A irregularidade pode impedir a Liga de firmar novos contratos de patrocínio com o poder público e inviabilizar o repasse de verba para outros 20 grupos de danças que fazem parte da Liga e que precisam do dinheiro público para a realização do Festival Folclórico, em junho, além de vetar repasses para o Festival de Cirandas deste ano.

Cobranças

De acordo com o presidente da Liga, Carlos Eduardo de Souza Andrade, que em fevereiro ingressou com uma ação no Tribunal de Justiça do Amazonas (TJ-AM) solicitando que as cirandas sejam obrigadas a prestar contas, o repasse de R$ 2,4 milhões foi feito pela SEC para a conta da Liga, entidade junto à qual as cirandas são filiadas. O contrato de patrocínio foi firmado em agosto, entre SEC e a Liga. “Fizemos isso porque, em 2012, as cirandas receberam repasse diretamente do Estado e não prestaram conta, ficando inaptas a receber novo repasse, o que inviabilizaria o festival do ano passado. Mas a condição era de que elas prestariam conta sobre o dinheiro recebido, o que até agora não aconteceu”.

Em setembro, um contrato de Cooperação Técnica foi firmado entre a Liga e as cirandas Guerreiros Mura, Flor Matizada e Ciranda Tradicional. No documento, uma das cláusulas define que o valor total repassado pela SEC à Liga, de R$ 2,4 milhões, seria dividido em três e transferido às cirandas. O mesmo documento estabelece que os grupos de cirandas deveriam apresentar todos os documentos necessários à prestação de contas pela Liga.

Segundo Andrade, diante do não cumprimento do acordo até o fim do ano passado, a Liga notificou as cirandas para apresentarem, até 17 de janeiro, os documentos relativos à prestação de contas. “Como não apresentaram, entramos com a ação”, explicou.

Ainda de acordo com o presidente da Liga, uma audiência foi marcada para o dia 16 de julho, data em que o Festival Folclórico já terá ocorrido.
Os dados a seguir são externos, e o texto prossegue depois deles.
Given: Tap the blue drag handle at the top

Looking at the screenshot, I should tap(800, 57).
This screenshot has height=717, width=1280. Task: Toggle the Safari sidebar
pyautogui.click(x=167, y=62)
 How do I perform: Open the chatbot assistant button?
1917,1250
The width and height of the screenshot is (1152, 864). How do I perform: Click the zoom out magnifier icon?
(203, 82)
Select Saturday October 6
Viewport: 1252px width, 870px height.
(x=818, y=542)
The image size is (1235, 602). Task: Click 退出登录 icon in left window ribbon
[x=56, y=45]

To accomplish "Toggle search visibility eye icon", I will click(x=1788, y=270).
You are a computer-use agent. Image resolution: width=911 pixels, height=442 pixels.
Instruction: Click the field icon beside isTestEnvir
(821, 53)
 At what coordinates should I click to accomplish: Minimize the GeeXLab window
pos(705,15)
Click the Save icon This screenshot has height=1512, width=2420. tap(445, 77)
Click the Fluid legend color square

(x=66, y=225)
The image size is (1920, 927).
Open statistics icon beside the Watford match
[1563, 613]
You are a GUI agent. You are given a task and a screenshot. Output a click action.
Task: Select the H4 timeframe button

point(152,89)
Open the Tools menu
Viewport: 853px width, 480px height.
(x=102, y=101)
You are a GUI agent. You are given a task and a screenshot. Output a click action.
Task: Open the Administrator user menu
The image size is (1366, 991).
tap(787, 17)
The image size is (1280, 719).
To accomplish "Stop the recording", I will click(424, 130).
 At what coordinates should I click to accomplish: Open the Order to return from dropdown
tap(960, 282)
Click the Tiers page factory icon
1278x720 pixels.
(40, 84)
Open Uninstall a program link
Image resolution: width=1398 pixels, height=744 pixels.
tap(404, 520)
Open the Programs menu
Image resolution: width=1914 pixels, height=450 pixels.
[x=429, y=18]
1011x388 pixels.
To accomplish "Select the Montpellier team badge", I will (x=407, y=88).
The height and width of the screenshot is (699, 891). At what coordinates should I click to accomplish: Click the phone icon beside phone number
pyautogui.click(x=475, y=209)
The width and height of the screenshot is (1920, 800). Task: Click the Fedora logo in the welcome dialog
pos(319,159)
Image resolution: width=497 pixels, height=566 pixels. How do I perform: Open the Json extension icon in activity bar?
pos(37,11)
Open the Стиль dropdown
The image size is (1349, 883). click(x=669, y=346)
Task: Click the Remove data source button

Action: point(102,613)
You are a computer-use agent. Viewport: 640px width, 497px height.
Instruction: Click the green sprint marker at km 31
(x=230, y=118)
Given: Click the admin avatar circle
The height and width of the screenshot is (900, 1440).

Por isso, a Liga vai tentar adiantar a audiência. “Não podemos esperar até lá para prestar contas, sob o risco de ficarmos inadimplentes, impedidos de receber novos repasses, e de ter inviabilizado o Festival Folclórico deste ano, que acontece em junho”, alegou.

Carnaval não serviu como lição

O Festival de Cirandas e o Festival Folclórico de Manacapuru não são as únicas festas populares do Estado prejudicadas por irregularidades relacionadas ao repasse de verbas públicas, como a ausência de prestação de contas.

O Carnaval de Manaus deste ano também chegou perto de não ser realizado por conta da ameaça de suspensão dos repasses para as escolas de samba do grupo especial, por causa de diversas irregularidades encontradas nos barracões.

Entre os problemas apontados pela Secretaria de Estado de Cultura (SEC) e pelo Ministério Público do Trabalho estavam uma dívida de R$ 235 mil, junto à Amazonas Energia, referente a multas por ligações irregulares de energia elétrica nos barracões das escolas, e o não cumprimento de exigências de um Termo de Ajustamento de Conduta (TAC) firmado pelas agremiações.

Após protestos e negociações, o Estado decidiu liberar a verba e repassar R$ 264 mil para as escolas de samba que buscassem a regularização, mediante a assinatura de um acordo. No entanto, o MPT determinou a retenção de 20% nos repasses feitos pelo Governo às escolas, como multa, prevista no TAC que eles assinaram, para o caso de descumprimento das cláusulas.

Grupos contestaram ação

Em documento enviado à Justiça no dia 15 de abril, o advogado dos grupos Guerreiros Mura, Flor Matizada e Ciranda Tradicional, Bruno Oliveira, contesta a ação movida pela Liga de Danças Recreativa e Folclórica de Manacapuru.

De acordo com o documento, os grupos não se recusaram a entregar a documentação relativa à prestação de contas. As cirandas alegam que somente após o início da ação judicial foram “formalmente” cobradas e informaram que “aguardavam pela iniciativa da autora (Liga)”, segundo um trecho da contestação.

Por fim, o advogado solicitou um prazo mínimo de 60 dias para apresentar os documentos. A reportagem tentou contato com Oliveira, pelos telefones 92XX-XX44 e 81XX-XX11, sem sucesso.

A Secretaria de Estado de Cultura (SEC) informou, por meio da assessoria, que ainda não foi notificada sobre o caso e, portanto, não poderia se pronunciar.